けいこらむ うちのあゆくん♯3 気管切開児のコミュニケーション事情

気管切開児のコミュニケーション事情

うちのあゆくん(7)は、生まれて半年で気管切開児となった。

一定の運動量があるお子さんは、気管切開児といえど、声が出ている人が多い。

我が子もどんなにかすれていても、声は出せるはずだ、と思っていた。

しゃべる、までは行かなくても、あーとかうーとか。それだけでもちゃんとした意思表示になる。だけどあゆくんはいつまで経っても音声が一音たりとも出なかった。

その間のコミュニケーションは、主にベビーサインだったり、手話だったり。複雑な手話は覚えるのに時間がかかるので、我が家だけの単純なサインも加えて会話をした。パパ、ママ、遊ぶ、嬉しい、おいしい、おうち、痛い、ちょうだい、寒い、見る、何、話す、などなど。それでもあゆくんの方からの表現がとても限られていたので、母はひたすらあゆくんに話しかけていた気がする。

気管切開児のコミュニケーション事情 ある日のこと

ある時のこと。母は大風邪を引いてしまい、喉が痛くて声が出せない。喋るのも辛かったのでどうしても口数が減るのだけど、その状況にあゆくんは「ほったらかしにされている!」と思ったらしく、サインで、「しゃべって」とコワイ顔で言われた。寂しがらせる訳にはいかない。母は喉を酷使して喋り続けたのである。

年齢が上がるにつれ、あゆくんはコミュニケーションに独自の手法を取り入れだした。唇を合わせて、「パッパッ」と音を出す。「ママ」を呼んでいるのだけど、音が鳴るので遠くにいても気付く。

また、母の口の形を見ては、言葉を口の形で表すようになっていった。分からないことも多いのだけど、あえて大きく口を動かして伝えようとしてくれたおかげで、何度か聞き返せばだいたい正解に辿り着く。

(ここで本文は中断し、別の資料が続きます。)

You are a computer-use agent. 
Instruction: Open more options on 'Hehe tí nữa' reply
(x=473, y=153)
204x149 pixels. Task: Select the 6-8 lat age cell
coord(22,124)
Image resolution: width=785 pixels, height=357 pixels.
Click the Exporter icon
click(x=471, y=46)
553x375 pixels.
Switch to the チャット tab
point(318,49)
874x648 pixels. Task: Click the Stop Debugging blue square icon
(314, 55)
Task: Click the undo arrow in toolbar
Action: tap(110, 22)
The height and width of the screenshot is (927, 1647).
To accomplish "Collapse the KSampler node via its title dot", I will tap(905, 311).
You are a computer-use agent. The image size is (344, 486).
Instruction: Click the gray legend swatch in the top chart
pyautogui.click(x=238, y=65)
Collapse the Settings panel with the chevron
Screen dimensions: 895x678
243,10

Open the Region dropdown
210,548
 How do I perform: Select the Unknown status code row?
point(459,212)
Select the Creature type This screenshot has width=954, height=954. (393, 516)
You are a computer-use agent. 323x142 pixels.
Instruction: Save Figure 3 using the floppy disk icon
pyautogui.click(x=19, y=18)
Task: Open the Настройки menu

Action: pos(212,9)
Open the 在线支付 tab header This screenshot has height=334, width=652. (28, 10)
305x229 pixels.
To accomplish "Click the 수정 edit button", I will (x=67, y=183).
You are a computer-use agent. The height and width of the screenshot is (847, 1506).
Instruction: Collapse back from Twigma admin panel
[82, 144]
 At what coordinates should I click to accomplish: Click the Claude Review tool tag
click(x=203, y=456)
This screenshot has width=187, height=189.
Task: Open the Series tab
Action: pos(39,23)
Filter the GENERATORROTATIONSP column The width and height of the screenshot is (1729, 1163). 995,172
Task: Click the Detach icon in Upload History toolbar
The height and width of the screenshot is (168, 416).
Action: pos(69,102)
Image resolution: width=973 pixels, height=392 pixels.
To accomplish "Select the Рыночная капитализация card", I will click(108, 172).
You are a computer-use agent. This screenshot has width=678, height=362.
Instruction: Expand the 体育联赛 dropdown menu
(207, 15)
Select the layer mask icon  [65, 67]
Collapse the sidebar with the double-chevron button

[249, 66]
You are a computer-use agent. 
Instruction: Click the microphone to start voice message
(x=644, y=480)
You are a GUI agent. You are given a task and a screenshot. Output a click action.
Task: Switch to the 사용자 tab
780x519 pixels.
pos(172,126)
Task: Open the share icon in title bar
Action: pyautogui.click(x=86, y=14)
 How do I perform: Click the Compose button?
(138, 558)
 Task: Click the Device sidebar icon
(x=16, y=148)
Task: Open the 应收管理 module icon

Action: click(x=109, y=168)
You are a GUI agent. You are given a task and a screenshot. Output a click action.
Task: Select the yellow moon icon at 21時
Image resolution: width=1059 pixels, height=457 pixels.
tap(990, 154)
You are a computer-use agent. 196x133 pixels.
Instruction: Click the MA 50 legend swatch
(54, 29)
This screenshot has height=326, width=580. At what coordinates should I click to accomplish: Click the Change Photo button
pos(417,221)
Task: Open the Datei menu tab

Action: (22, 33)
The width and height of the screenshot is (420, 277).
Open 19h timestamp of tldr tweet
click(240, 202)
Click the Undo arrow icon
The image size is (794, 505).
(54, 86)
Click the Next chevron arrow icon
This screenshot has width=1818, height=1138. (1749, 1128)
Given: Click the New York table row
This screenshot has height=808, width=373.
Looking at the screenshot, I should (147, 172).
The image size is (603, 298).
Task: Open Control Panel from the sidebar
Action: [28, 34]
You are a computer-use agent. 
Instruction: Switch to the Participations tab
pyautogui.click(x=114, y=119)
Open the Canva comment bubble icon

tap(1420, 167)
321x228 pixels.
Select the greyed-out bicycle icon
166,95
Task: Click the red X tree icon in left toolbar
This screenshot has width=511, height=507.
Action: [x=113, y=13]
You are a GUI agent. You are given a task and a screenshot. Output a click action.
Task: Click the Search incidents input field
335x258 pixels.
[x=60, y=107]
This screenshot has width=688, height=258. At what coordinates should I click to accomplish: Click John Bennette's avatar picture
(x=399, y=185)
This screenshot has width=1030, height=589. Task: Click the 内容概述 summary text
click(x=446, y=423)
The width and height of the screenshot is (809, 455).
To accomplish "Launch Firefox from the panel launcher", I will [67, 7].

(その代わり正解にどうしても辿り着けなかった時はものすごくプンスカされましたが)

気管切開児のコミュニケーション事情 ~年中さんになって~

年中さんくらいになると、ひらがなを少しずつ覚えていき、こういう伝え方もあるのだ、というのを学んでいった。ただ、ひらがなを探すのに時間がかかって面倒だと思うらしく、あまり積極的には使わなかった。

そうこうしているうちに、あゆくんは声帯を広げる処置によって音声が出るようになった!齢、4歳。

声が出せると分かったあゆくんは、嬉しそうに、「あーあー」と声を出してみせた。その後、私をまっすぐ見つめて、「ママ、大好き」と言ってのけた。

出たとはいえ、ガラガラのかすれ声。しゃべったことがないから、発音だってままならないけど、確かに伝わった。母は泣いた。

ただそのあとすぐにあゆくんが私を指さして、「あんたが」と言った時は衝撃だった…。えーっと、私が日常でソレ、使っちゃっているってことよね。ホント、言葉遣いには気をつけよう…。

気管切開児のコミュニケーション事情~その後~

その後はたくさん喋るようになっていった。ただ、赤子が辿る道、喃語から始まり、ママやワンワンなど繰り返す言葉を話し…といった、口や舌の動きから音を獲得していく経験が皆無なため、発音がほぼ母音!

「ママ、あそぼー」だったら「あわ、あおおー」に近い感じなのだ。

しばらくこの状態が続いたためとても心配したけれど、言語聴覚士の先生からは、「あゆくんは自分で聞いて話して、自分で音を寄せていけるから大丈夫」と言われた。何もする必要はないという。

ほんとかな!?と半信半疑だったけど、確かに、今は綺麗に話せている。

4年間も声が出なくても、ちゃんと「話す」を獲得できるって、なんだかすごいなあと、改めて子どもの力に驚かされたのだった。